A Bike Fit—From the Ground Up11 of 13
With any fit there are a few common alterations, and depending on the bike fitting tools used, these adjustments may occur sequentially or simultaneously. Adjusting the cleats on your cycling shoes and then checking your saddle height and setback (the distance your saddle is behind the bottom bracket) will ensure comfort and efficiency and will usually happen at the beginning of a fitting session. Your fitter will help you set your knee and hip angles to be within a biomechanically efficient range. To some extent, hip angle is also dictated by the rider's flexibility, athleticism and whether the rider will be doing triathlons and time trials or road racing. Next in a fit is finding a good stem length and handlebar height. This may be more of a trial and error process in finding a position that is most comfortable for you. Keep the conversation going with your fitter so that he or she knows what you find most comfortable.
You've Gotten a Bike Fit—Now What?12 of 13
At the conclusion of your bike fitting session you should have a lot of data that can be applied to selecting a new bike or optimizing the bike you already own.
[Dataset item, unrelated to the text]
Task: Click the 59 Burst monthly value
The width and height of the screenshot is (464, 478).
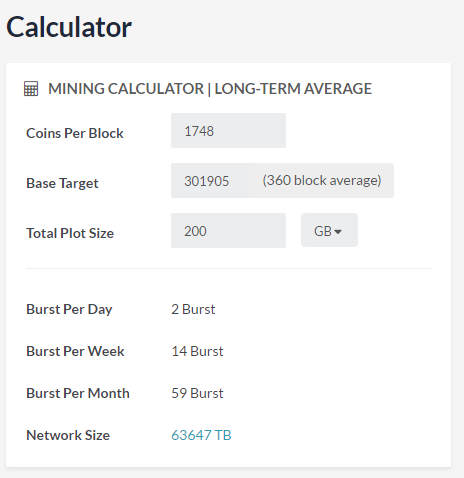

If you're shopping for a new bike, you are looking for the fitter to give you specific bike recommendations based on your fit numbers. Since bike brands use different sizing conventions, finding your "Y" and "X" coordinates (sometimes called stack and reach) will normalize sizing across multiple brands, as well as help your fitter dial in your fit once you've chosen a new bike.
If you got a bike fit to optimize the position on the bicycle you currently own, your bike fitter should have made some adjustments to your bike during the fit. He or she may recommend you swap a stem, handlebars or possibly your bike saddle to enhance comfort and optimize your power output. If you need to swap bike parts, you should expect to pay this additional cost.
This is the most exciting part of a bike fit: No matter if you're reconfiguring your existing bike or shopping for a new one, your bike fit will help you feel awesome while riding!